Are there any who will feel, as they read of Dr. Irvine’s energetic ‘morale-raising,’ that he went about giving a stimulant when an opiate would have been kinder? He believed that war is hell, but he employed the inexhaustible resources of his character whipping the jaded spirits of soldiers into new convulsions of effort. He found peace (in England after the war) a worse variety of hell; but he goaded on the jobless and the rebellious to new exertions, new loyalties, new betrayals. It had to be so. Society would else have clawed its own throat. This poor race, toiling and put upon, cannot stop for a breath of tranquillity, cannot relax its antagonisms and clashes of interest. In the East, perhaps, is a measure of assent to the philosophy that only the death of the will is good and brings content. In the West, if this philosophy is understood at all, it is understood to mean that content is impossible. The world’s hero does not, say, ‘Come unto me, all ye that labour and are heavy laden, and I will give you rest.’ He says, ‘If at first you don’t succeed, try, try again.’

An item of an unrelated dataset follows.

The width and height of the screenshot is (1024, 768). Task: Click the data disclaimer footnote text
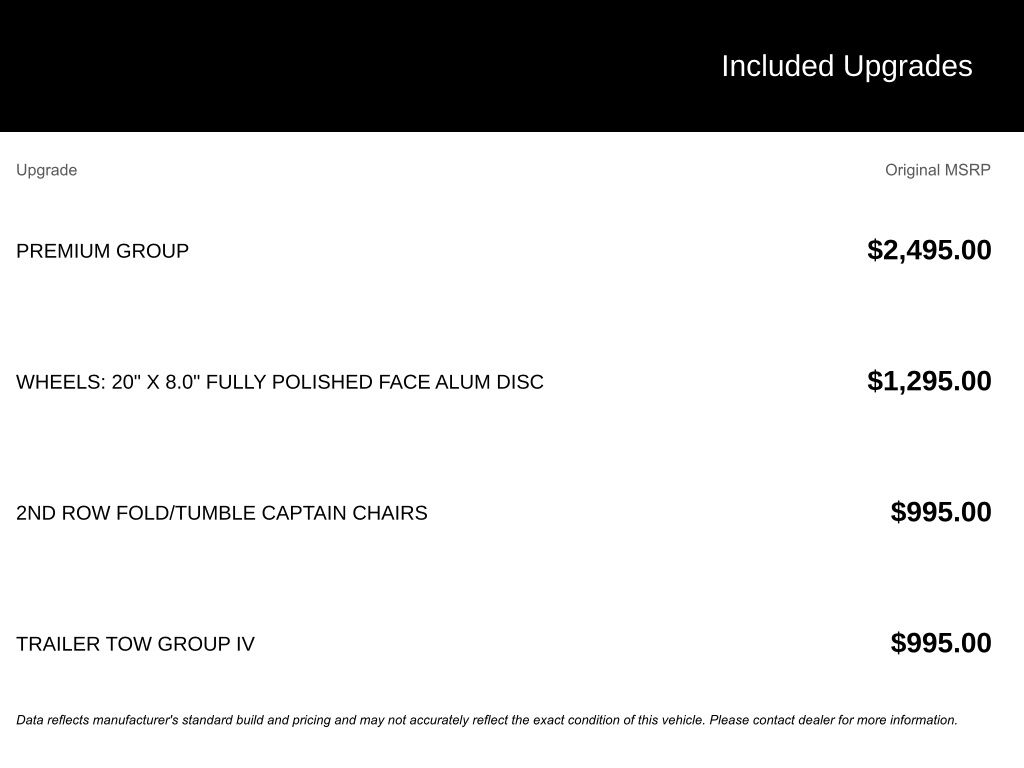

It is evident from Mr. Larson’s account that conservative circles in Mongolia enjoy by tradition what the radicals in this country are trying to introduce by advanced thinking. Marriage on trial enjoys the same status among the nobility of the yurta that holy wedlock with the blessing of the Church enjoys among the nobility of the coöperative apartment. But does the Mongolian really find three days an adequate period of proof? If so, he must be able to condense a good deal of experience into this mystic triad. The American vaporizes his emotional and social experience. He does not like to think about it, or come to definite conclusions with regard to its value. Americans are given credit for quickness of judgment in business, but they do not like to reason from social data, either in their private lives or looking at social problems in the large. The most unpopular president is the social thinker and leader, such as Wilson; the most secure is the engineer or the organizer of business. On the whole, and dollars and cents excepted, Americans are probably not far behind the rest of the world in the comfortable, necessary habit of postponing decisions, avoiding conclusions, letting circumstances settle their problems. The Anglo-Saxon likes to stay muddy-minded and hopeful in situations that appear to call for prompt and exacting thought. Perhaps this is the very secret of his success. ‘Muddling through’ is founded on an instinct of hidden wisdom, the truth that nothing remains the same. This problem seems insurmountable,’ it says, ‘but let us wait. The factors will all rearrange themselves, and in the meantime, best keep on with what we know. If we adopt some apparently logical solution, the next unexpected change in the drift of things will undo our work and leave us looking absurd.’
Five minutes for a business decision, five generations without one where a social question is concerned. Has the country made up its mind about prohibition? Does it want to? Certainly, if trial marriage became the rule in America, no man would submit to a law that required him to decide about it in three days. Why, you can keep your mail-order course in correct French for at least a fortnight without obligation to pay! We shall still be arguing about birth control, what to do with the feebleminded, and how to enforce the law when we are living in Dymaxion houses and traveling to Mars by rocket ship for the week-end.